By now nearly every American has heard about or witnessed the poor performance of healthcare.gov. Early on, only one of every five users was able to actually sign in to the site, while poor performance and unavailable systems continue to plague the federal and some state exchanges. Jeffrey Zients, the Obama appointee called in to fix healthcare.gov, promised on Oct. 25 that the site "will work smoothly for the vast majority of users" by the end of November.

Soon after the launch on Oct. 1, former federal CTO Aneesh Chopra, in an Aspen Institute interview with The New York Times ' Thomas Friedman, shrugged off the website problems, saying that "glitches happen." Chopra compared the healthcare.gov downtime to the frequent appearances of Twitter's "fail whale" as heavy traffic overwhelmed that site during the 2010 soccer World Cup.

But given that the size of the signup audience was well known in advance and that website technology is mature and well understood, how could the government create such an IT mess? Especially given how much lead time the government had (more than three years) and how much it spent on building the site, (estimated between $300 million and $500 million).

This project failure isn't quite so unusual, unfortunately. Industry research suggests that large IT projects are at far greater risk of failure than smaller efforts. A 2012 McKinsey study revealed that 17% of lT projects budgeted at $15 million or higher go so badly as to threaten the company's existence, and more than 40% of them fail.

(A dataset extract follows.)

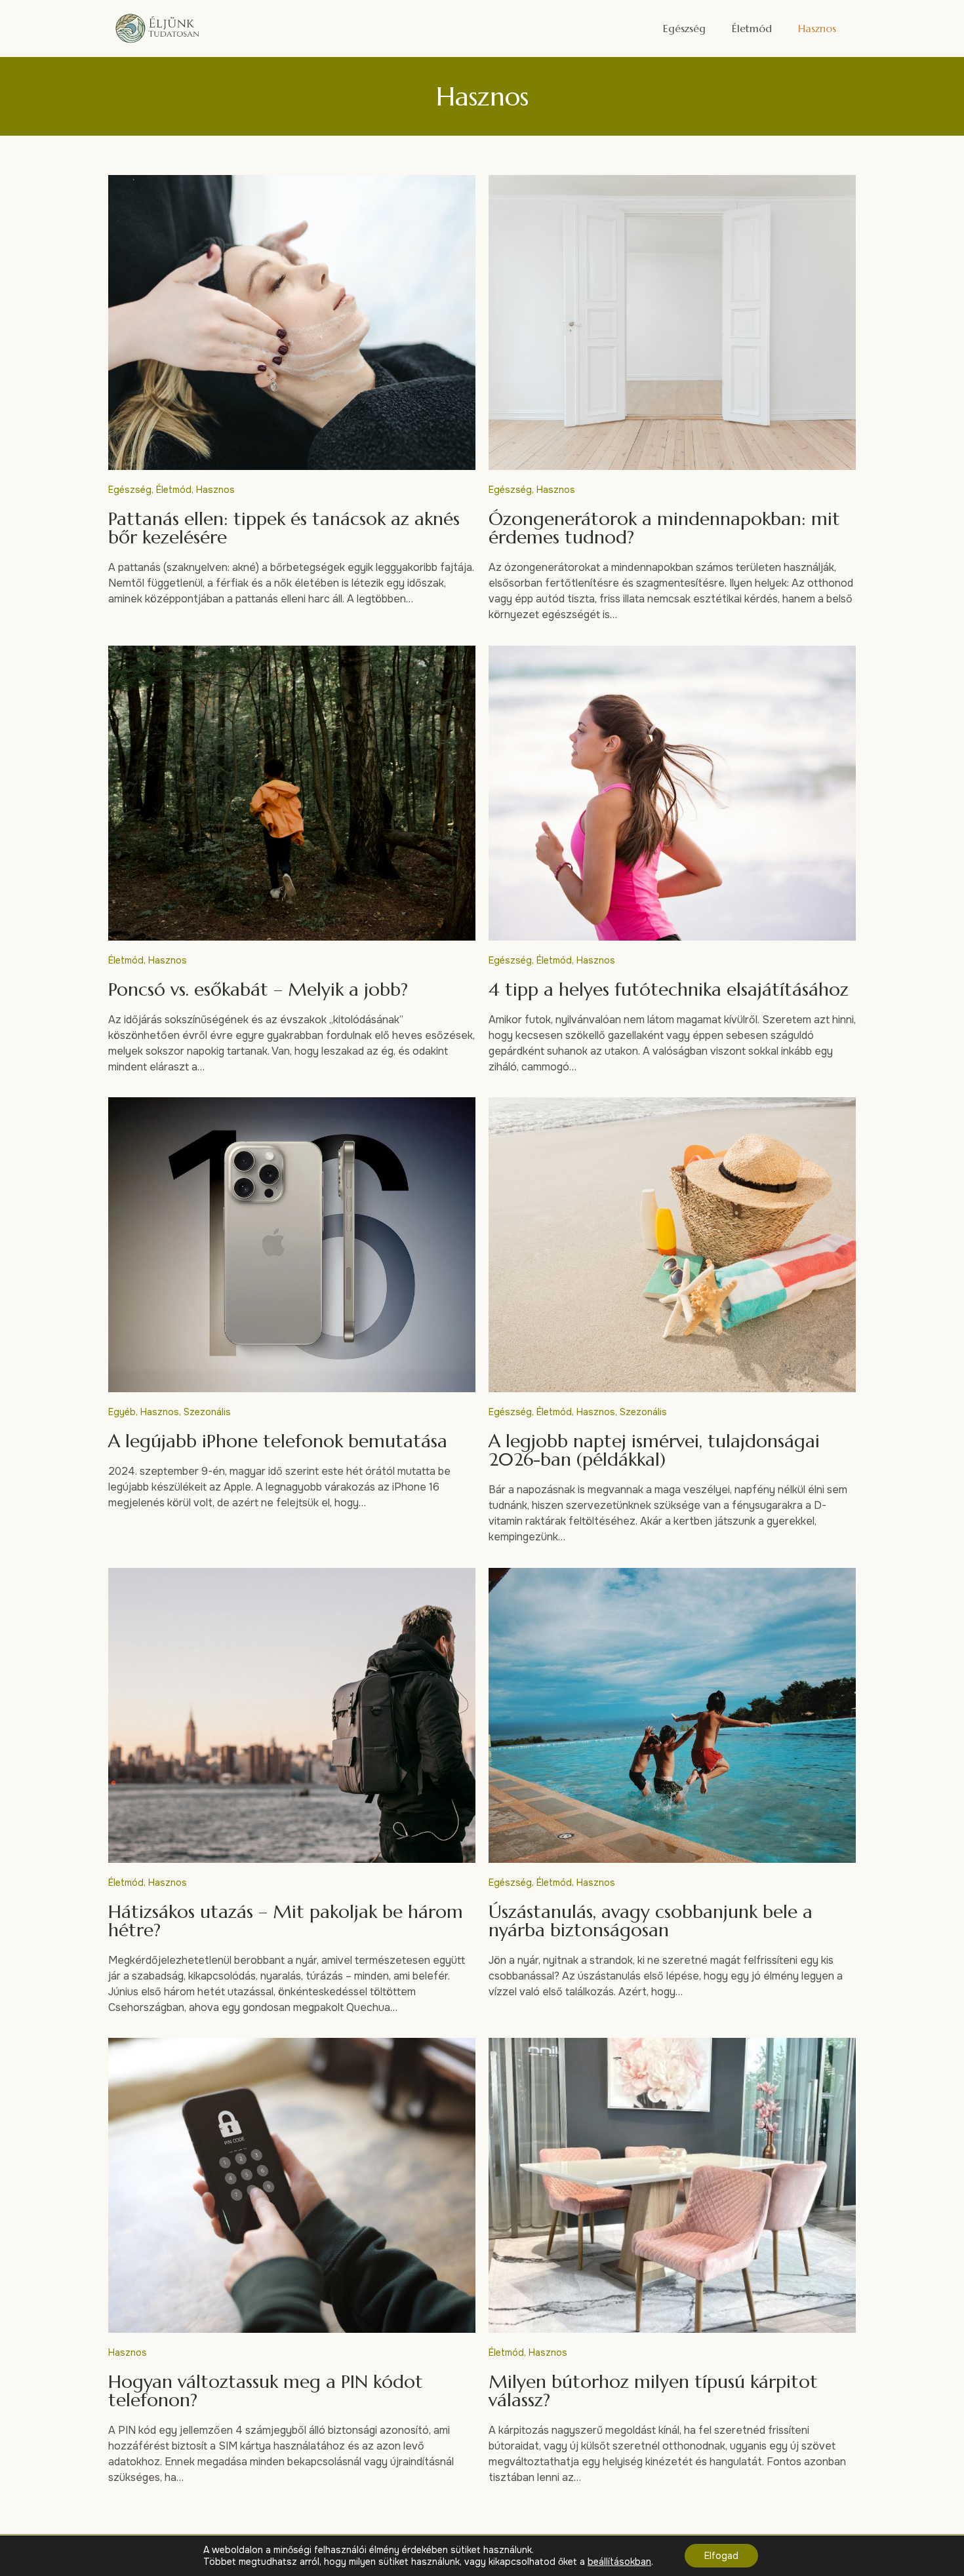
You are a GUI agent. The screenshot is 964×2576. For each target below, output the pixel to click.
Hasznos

As bad as the U.S. healthcare website debut is, there are dozens of examples, in both the government and private sector, of similar debacles.

In a landmark 1995 study, the Standish Group established that only about 17% of IT projects could be considered "fully successful," another 52% were "challenged" (they didn't meet budget, quality or time goals) and 30% were "impaired or failed." In a recent update of that study conducted for ComputerWorld, Standish examined 3,555 IT projects between 2003 and 2012 that had labor costs of at least $10 million and found that only 6.4% of them were successful.